**TASK ITEM**:
Repeat the records below verbatim and include no pictures.

** Opening GIVEN DATA block **

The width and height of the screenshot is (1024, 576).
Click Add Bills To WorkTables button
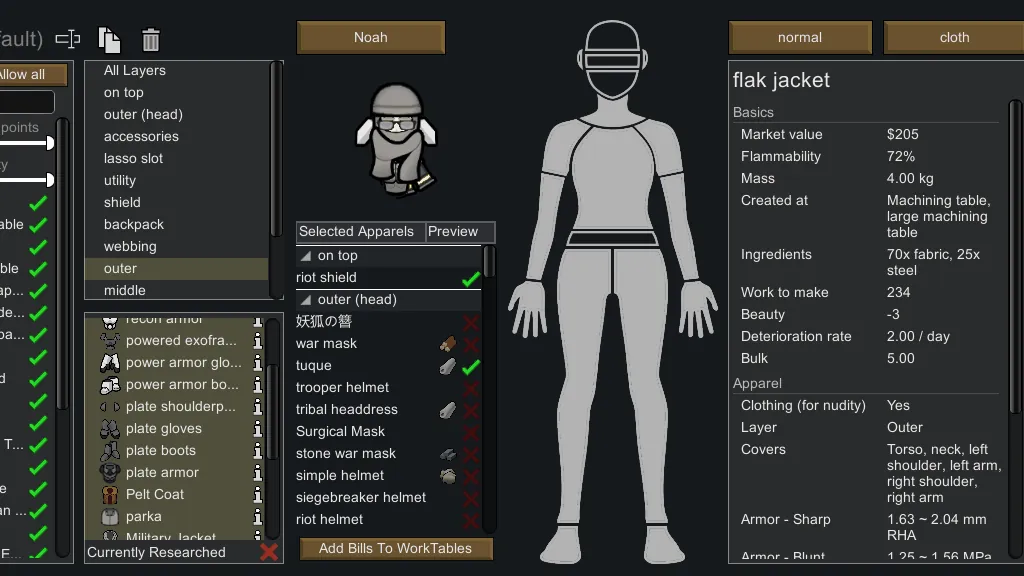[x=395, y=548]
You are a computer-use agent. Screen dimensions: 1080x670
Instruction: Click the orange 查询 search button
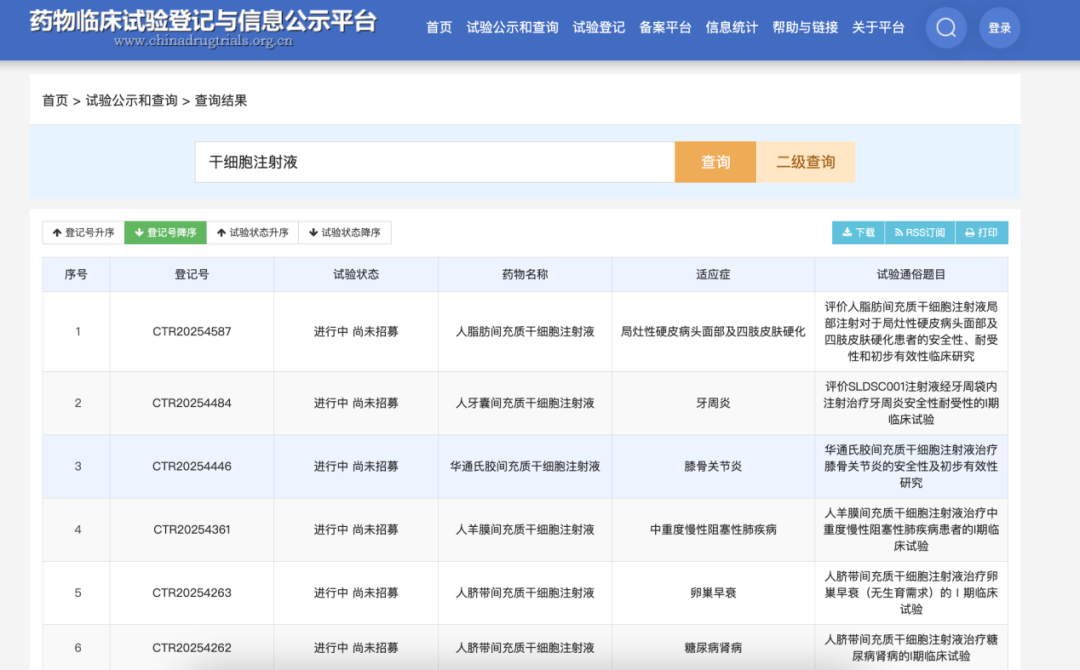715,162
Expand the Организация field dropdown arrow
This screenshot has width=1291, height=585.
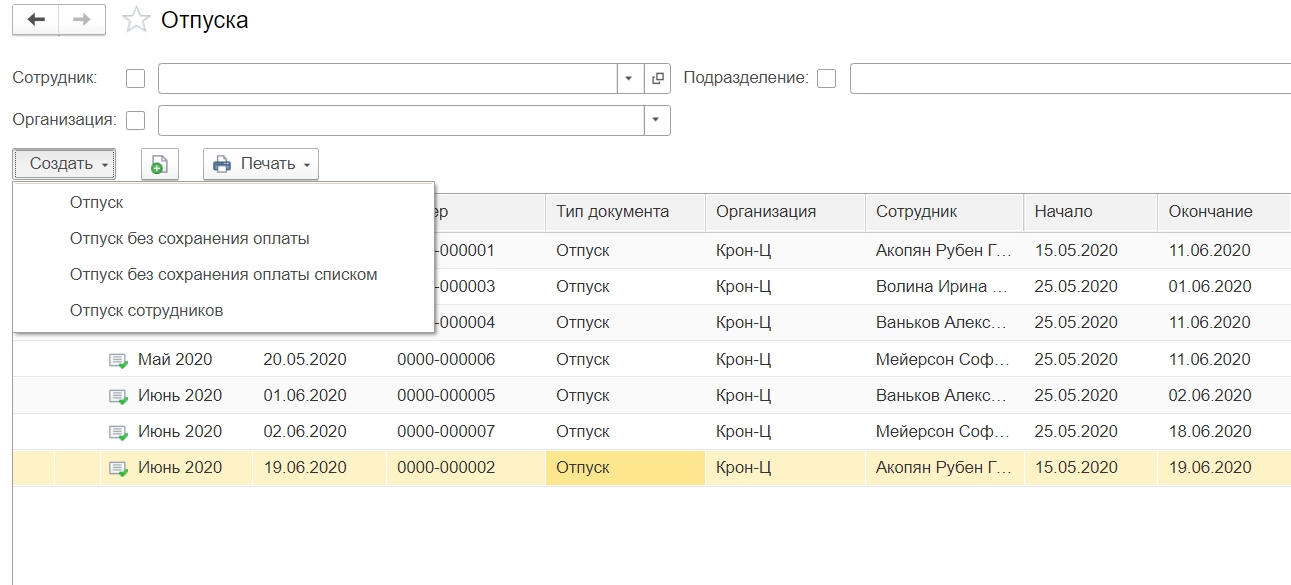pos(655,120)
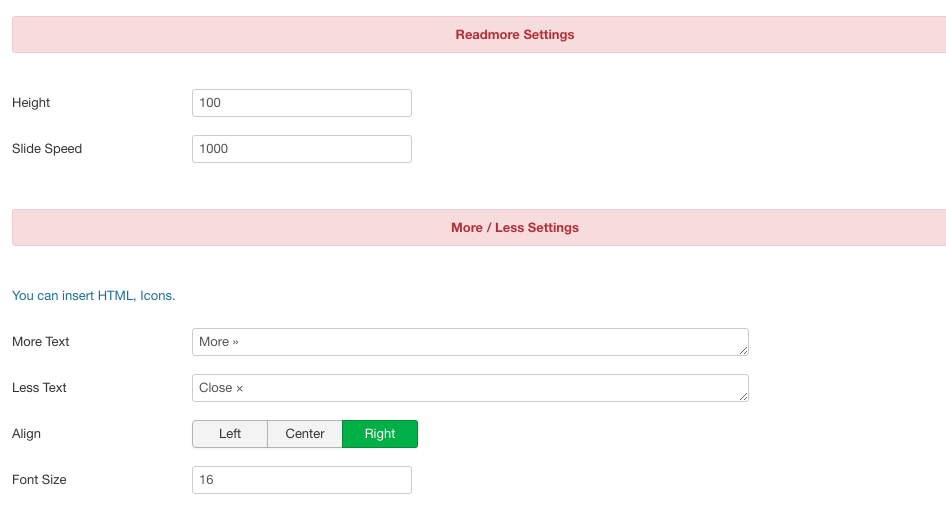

** Closing GIVEN DATA block **

**PROBLEM SOLUTION**:
The width and height of the screenshot is (1024, 576).
Click Add Bills To WorkTables button
[x=395, y=548]
You are a computer-use agent. Screen dimensions: 1080x670
Instruction: Click the orange 查询 search button
715,162
Expand the Организация field dropdown arrow
This screenshot has width=1291, height=585.
pos(655,120)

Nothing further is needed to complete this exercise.